**BRIEF**
In the entries below, count the lines that contain the word "node" and give only that number.

*** ENTRIES SHOWN Section Begins ***

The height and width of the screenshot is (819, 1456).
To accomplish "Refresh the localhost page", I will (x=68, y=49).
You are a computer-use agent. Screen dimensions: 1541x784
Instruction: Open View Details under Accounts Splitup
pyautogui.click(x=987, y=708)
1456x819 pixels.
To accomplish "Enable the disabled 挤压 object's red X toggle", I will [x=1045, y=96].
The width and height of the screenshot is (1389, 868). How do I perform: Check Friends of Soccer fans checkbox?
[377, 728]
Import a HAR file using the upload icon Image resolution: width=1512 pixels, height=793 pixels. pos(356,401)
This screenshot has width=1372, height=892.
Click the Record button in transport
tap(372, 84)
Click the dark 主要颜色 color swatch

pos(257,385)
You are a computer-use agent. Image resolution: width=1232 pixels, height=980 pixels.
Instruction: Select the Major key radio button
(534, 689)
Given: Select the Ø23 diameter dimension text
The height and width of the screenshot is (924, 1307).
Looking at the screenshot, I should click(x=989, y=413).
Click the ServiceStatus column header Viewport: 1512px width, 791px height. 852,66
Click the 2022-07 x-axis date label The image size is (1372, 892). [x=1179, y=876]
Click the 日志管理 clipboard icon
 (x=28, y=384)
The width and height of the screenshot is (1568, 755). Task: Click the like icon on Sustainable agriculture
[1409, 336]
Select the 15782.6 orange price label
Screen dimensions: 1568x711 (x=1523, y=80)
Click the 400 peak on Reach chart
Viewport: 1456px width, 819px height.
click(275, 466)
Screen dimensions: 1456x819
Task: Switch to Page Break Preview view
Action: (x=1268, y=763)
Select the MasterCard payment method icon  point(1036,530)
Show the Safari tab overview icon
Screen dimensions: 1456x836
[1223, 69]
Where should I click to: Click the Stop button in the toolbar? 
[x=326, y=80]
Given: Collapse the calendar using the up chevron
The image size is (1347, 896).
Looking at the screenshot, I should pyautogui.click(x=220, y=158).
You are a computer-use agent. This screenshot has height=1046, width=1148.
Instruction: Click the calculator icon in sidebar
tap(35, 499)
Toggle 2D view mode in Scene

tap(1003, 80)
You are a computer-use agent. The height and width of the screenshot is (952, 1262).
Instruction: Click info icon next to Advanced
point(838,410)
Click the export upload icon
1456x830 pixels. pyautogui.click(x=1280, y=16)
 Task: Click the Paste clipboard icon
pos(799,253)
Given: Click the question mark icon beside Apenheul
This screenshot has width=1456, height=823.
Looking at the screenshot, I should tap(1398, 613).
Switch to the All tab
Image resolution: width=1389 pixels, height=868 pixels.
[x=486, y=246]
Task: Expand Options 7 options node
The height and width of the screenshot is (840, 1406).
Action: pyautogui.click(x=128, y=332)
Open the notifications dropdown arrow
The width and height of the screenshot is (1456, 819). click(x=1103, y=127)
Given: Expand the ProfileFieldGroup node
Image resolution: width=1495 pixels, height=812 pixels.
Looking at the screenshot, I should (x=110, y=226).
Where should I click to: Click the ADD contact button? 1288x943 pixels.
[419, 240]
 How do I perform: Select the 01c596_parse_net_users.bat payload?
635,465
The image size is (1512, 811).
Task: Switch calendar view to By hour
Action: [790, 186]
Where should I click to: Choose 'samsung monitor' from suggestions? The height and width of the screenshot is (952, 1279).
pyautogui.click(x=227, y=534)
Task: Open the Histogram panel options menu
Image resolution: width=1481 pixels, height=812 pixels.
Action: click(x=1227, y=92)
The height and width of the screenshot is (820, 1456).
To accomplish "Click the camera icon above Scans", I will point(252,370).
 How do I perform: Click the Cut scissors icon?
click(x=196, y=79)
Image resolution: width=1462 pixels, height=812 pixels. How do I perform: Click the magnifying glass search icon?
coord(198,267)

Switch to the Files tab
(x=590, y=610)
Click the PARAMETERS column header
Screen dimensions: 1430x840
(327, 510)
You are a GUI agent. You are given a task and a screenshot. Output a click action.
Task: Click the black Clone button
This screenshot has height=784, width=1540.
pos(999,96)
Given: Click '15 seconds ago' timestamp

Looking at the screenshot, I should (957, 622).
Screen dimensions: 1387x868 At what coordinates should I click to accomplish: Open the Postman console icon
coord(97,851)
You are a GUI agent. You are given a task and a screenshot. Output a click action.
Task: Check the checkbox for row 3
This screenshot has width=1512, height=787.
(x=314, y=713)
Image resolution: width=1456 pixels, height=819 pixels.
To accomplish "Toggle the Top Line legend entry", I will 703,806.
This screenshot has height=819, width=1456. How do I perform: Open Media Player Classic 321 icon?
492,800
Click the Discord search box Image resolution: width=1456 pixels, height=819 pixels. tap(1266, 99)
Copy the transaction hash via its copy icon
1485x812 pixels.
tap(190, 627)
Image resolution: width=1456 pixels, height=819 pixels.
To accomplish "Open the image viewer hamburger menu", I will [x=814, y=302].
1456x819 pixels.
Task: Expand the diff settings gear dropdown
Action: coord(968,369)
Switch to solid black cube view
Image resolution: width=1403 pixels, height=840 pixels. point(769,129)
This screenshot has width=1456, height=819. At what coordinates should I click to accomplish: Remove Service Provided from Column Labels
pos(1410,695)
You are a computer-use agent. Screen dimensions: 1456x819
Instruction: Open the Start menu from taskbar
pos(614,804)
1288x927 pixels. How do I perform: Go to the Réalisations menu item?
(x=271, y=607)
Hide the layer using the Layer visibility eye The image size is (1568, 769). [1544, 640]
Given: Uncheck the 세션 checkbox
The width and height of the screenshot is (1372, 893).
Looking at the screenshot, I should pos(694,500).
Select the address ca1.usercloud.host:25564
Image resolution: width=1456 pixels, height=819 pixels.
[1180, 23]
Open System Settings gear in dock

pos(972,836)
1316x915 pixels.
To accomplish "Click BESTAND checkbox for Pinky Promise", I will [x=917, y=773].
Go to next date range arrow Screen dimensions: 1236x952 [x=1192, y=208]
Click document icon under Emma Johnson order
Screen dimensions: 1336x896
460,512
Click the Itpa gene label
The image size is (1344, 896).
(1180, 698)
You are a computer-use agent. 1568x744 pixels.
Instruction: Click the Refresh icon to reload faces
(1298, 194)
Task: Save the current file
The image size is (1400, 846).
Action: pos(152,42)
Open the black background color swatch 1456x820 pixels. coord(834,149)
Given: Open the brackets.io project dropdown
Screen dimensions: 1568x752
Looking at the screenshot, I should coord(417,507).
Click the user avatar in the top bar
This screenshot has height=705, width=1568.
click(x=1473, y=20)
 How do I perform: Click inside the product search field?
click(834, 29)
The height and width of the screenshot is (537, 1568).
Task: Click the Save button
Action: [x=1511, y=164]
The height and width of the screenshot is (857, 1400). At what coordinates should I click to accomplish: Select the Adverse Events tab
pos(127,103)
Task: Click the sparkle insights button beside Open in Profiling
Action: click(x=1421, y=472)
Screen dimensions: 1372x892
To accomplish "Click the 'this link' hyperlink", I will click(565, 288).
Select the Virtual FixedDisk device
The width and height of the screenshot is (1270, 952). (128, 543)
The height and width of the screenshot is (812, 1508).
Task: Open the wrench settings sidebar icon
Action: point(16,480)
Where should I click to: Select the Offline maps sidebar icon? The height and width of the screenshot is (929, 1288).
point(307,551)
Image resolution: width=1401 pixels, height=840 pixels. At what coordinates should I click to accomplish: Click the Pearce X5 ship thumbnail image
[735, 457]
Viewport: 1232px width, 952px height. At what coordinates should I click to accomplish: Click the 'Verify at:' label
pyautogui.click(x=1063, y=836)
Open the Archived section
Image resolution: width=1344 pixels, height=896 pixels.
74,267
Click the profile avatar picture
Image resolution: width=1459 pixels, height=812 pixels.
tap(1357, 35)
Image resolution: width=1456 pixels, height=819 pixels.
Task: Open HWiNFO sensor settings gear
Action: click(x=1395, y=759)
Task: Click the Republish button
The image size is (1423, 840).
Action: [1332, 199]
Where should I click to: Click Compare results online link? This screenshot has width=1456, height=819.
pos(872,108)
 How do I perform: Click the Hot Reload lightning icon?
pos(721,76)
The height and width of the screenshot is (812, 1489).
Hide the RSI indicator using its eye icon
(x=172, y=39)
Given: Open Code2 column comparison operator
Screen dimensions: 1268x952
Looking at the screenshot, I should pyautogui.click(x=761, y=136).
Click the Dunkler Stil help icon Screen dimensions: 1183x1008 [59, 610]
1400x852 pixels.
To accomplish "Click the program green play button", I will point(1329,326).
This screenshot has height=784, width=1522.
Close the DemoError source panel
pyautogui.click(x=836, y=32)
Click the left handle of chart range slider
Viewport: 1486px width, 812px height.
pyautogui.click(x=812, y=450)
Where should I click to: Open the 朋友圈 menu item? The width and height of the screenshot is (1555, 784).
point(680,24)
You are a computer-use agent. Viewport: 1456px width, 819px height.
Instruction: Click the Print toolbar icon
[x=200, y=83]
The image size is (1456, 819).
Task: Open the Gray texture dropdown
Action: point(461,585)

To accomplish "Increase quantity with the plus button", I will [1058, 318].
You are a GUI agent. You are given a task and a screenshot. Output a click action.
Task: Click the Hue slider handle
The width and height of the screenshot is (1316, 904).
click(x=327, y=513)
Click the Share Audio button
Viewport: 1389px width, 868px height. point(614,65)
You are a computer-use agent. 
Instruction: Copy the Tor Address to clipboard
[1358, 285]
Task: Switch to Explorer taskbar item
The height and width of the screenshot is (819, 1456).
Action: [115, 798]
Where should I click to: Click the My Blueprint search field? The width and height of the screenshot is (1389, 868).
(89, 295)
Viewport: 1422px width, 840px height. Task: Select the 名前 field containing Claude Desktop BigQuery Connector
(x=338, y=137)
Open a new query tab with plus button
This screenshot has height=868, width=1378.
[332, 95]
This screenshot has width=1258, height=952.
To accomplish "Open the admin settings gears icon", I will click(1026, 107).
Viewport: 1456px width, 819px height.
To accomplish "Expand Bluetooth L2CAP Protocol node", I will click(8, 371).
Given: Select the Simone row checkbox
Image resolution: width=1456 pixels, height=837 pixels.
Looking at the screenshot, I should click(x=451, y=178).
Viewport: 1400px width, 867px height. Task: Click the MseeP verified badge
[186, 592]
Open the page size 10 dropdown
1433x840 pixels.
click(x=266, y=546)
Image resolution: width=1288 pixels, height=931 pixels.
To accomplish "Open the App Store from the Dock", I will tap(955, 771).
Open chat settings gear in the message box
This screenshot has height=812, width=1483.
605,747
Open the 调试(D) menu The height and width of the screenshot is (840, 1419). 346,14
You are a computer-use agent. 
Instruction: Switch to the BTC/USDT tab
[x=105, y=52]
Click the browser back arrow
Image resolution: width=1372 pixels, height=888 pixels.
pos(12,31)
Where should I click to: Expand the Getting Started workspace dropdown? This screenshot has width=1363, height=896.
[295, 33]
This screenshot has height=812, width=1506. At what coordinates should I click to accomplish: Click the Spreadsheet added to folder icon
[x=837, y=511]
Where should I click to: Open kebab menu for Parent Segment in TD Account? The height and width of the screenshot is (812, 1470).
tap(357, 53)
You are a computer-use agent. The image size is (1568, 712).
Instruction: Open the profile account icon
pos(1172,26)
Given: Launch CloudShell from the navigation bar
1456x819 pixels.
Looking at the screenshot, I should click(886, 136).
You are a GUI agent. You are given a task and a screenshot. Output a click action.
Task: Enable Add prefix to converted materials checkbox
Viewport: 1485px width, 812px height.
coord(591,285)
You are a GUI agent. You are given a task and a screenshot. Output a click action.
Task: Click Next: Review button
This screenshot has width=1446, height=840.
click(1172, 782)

*** ENTRIES SHOWN Section Ends ***

**TASK ANSWER**
3